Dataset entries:
########
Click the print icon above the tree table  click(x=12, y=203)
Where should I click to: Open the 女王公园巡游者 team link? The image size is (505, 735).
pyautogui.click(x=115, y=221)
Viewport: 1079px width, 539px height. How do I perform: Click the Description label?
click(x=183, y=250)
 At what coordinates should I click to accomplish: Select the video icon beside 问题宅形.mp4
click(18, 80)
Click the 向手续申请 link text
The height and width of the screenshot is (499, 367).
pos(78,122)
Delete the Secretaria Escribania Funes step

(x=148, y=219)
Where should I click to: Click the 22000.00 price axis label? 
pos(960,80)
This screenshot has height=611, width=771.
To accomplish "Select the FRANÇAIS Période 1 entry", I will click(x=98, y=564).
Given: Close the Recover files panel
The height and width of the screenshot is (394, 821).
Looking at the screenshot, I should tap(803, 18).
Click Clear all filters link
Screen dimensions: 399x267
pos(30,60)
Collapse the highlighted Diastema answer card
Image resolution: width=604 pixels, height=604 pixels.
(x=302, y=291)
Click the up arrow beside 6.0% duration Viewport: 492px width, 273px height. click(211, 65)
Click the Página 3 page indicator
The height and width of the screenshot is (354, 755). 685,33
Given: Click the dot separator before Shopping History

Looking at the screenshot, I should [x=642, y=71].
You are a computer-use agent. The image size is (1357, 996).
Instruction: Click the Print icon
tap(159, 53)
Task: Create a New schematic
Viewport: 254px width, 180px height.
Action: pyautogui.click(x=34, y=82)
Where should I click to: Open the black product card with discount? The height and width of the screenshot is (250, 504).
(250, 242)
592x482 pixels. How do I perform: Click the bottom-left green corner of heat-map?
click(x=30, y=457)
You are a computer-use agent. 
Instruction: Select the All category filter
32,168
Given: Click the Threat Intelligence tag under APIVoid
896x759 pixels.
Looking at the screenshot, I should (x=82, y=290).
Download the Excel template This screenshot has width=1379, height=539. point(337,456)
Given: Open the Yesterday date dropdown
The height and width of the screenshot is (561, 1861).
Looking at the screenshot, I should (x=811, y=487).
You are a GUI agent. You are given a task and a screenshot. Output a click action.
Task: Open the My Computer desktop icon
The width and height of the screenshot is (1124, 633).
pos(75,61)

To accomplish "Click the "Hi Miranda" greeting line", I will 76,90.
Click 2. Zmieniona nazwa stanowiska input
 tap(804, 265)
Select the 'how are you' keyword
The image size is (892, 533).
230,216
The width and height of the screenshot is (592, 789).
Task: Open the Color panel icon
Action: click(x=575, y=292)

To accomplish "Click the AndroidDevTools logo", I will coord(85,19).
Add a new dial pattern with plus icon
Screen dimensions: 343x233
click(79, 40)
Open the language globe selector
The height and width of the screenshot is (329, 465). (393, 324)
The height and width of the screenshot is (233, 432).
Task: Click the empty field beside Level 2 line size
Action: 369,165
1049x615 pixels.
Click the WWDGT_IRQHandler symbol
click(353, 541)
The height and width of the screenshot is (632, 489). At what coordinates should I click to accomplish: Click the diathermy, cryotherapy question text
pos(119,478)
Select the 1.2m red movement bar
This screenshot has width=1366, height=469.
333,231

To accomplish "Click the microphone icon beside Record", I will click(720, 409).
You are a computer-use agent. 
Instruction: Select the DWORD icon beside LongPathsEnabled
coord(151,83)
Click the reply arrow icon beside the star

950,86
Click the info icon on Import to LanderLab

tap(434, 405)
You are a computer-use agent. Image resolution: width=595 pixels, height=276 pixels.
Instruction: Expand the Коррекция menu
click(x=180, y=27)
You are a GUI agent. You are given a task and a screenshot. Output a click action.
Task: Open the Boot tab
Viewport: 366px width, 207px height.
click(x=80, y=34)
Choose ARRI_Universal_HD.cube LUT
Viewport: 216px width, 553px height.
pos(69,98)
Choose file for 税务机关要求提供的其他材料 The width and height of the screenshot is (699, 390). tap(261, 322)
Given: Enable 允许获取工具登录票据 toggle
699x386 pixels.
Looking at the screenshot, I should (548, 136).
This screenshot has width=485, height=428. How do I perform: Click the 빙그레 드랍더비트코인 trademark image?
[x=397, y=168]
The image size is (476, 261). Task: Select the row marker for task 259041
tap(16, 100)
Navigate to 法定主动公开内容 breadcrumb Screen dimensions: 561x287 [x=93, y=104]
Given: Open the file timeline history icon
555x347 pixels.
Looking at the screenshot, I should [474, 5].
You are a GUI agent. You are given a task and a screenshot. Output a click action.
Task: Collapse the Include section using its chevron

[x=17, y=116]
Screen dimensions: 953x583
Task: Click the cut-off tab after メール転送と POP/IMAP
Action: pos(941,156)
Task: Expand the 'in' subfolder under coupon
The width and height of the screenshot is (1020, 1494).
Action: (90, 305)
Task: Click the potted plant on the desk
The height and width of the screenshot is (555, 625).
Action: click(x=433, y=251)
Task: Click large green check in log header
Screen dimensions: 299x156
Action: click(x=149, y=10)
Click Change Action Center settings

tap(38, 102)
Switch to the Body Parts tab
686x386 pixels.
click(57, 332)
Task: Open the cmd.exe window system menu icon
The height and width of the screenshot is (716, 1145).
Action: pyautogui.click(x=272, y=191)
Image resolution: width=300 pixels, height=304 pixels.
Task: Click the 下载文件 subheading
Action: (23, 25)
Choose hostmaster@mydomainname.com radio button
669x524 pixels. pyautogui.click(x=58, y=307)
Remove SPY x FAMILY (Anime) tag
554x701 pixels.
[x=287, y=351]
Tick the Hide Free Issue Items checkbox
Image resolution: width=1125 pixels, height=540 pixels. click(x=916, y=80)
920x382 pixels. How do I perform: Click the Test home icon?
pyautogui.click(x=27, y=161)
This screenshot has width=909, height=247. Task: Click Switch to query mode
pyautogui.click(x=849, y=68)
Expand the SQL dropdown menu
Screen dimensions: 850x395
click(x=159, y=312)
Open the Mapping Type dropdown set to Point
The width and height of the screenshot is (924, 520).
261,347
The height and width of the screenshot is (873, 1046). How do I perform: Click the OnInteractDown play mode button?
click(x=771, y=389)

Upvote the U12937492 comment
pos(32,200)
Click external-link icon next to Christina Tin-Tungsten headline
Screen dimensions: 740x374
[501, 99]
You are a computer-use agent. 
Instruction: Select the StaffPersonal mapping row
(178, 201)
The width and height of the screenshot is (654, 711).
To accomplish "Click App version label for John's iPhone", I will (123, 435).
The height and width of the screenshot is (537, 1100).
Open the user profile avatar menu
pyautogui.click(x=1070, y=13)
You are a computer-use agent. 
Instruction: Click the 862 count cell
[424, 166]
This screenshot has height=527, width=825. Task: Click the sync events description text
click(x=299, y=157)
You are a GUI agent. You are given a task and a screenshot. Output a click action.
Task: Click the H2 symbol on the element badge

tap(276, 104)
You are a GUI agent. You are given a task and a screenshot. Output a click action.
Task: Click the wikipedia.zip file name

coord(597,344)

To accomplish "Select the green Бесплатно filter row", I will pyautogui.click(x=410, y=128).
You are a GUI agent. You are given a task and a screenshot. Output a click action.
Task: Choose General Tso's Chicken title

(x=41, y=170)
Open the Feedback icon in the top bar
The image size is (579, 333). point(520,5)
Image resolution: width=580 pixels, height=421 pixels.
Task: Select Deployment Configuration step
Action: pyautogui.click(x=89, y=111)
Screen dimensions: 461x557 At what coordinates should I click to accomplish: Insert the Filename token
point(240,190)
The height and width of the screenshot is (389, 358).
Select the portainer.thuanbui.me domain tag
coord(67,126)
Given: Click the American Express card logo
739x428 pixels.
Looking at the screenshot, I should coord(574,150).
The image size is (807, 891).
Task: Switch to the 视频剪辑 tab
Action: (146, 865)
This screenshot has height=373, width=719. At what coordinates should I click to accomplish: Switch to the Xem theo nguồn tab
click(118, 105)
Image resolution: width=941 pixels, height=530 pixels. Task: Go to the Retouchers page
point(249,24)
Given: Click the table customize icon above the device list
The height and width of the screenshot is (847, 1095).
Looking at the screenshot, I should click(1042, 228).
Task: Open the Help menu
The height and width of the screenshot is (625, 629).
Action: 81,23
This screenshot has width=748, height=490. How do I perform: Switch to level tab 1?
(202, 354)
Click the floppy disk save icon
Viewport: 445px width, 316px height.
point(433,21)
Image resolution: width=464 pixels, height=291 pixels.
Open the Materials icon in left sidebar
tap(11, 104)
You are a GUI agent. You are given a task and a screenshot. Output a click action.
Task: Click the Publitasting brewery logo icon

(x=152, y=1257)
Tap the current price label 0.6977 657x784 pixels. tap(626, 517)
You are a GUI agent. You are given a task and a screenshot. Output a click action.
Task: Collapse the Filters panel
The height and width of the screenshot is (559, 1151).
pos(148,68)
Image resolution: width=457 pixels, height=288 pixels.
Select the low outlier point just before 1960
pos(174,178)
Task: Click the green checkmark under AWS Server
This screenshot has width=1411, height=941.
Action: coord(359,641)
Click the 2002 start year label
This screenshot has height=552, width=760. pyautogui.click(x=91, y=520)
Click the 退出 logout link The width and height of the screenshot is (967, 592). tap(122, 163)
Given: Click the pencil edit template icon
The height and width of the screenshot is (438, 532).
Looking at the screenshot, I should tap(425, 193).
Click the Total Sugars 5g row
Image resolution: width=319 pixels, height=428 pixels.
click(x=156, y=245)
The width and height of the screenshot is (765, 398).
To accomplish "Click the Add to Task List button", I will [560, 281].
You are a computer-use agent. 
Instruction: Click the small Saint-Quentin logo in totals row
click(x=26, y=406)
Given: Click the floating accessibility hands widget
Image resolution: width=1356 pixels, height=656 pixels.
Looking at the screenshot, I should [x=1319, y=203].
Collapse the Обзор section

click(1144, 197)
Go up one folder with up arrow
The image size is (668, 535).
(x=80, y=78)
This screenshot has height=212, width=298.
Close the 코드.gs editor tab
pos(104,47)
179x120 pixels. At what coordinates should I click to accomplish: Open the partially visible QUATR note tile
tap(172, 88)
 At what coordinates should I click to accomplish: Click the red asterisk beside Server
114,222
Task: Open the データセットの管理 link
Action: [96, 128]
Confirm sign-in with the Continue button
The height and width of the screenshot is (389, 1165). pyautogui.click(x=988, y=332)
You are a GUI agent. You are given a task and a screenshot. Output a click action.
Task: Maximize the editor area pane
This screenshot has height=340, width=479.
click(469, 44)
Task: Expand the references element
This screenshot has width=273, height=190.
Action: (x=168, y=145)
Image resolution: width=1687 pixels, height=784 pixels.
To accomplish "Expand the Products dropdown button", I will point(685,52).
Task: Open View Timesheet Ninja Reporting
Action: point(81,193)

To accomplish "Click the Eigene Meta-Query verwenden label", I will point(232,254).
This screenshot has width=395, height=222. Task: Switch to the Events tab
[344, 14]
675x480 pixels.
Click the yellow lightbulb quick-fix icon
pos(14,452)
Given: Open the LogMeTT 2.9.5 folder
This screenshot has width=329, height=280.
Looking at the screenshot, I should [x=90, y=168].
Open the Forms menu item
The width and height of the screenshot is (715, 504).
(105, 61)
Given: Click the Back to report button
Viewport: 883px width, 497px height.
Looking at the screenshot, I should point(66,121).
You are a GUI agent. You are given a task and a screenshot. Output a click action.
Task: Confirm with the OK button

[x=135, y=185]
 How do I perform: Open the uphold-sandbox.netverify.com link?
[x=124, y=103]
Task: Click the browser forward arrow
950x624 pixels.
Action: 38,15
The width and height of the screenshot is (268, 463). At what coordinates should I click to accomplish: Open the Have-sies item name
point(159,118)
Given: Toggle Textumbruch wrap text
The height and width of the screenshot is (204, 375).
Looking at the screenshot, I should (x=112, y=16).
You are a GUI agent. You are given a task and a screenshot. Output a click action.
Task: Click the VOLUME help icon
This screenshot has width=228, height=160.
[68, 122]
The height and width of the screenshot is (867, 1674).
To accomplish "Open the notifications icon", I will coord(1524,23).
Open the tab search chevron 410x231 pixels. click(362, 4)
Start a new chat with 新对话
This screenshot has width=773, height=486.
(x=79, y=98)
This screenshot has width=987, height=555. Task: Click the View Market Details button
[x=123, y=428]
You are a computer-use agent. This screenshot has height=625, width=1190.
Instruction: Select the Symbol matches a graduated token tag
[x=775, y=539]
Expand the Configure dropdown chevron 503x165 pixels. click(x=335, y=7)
########
> **Work required**:
Above are the records; from them, give again exactly the lines from the one containing "This screenshot has width=1411, height=941." through the one containing "The width and height of the screenshot is (765, 398).", both included.

> **Finished task**:
This screenshot has width=1411, height=941.
Action: coord(359,641)
Click the 2002 start year label
This screenshot has height=552, width=760. pyautogui.click(x=91, y=520)
Click the 退出 logout link The width and height of the screenshot is (967, 592). tap(122, 163)
Given: Click the pencil edit template icon
The height and width of the screenshot is (438, 532).
Looking at the screenshot, I should tap(425, 193).
Click the Total Sugars 5g row
Image resolution: width=319 pixels, height=428 pixels.
click(x=156, y=245)
The width and height of the screenshot is (765, 398).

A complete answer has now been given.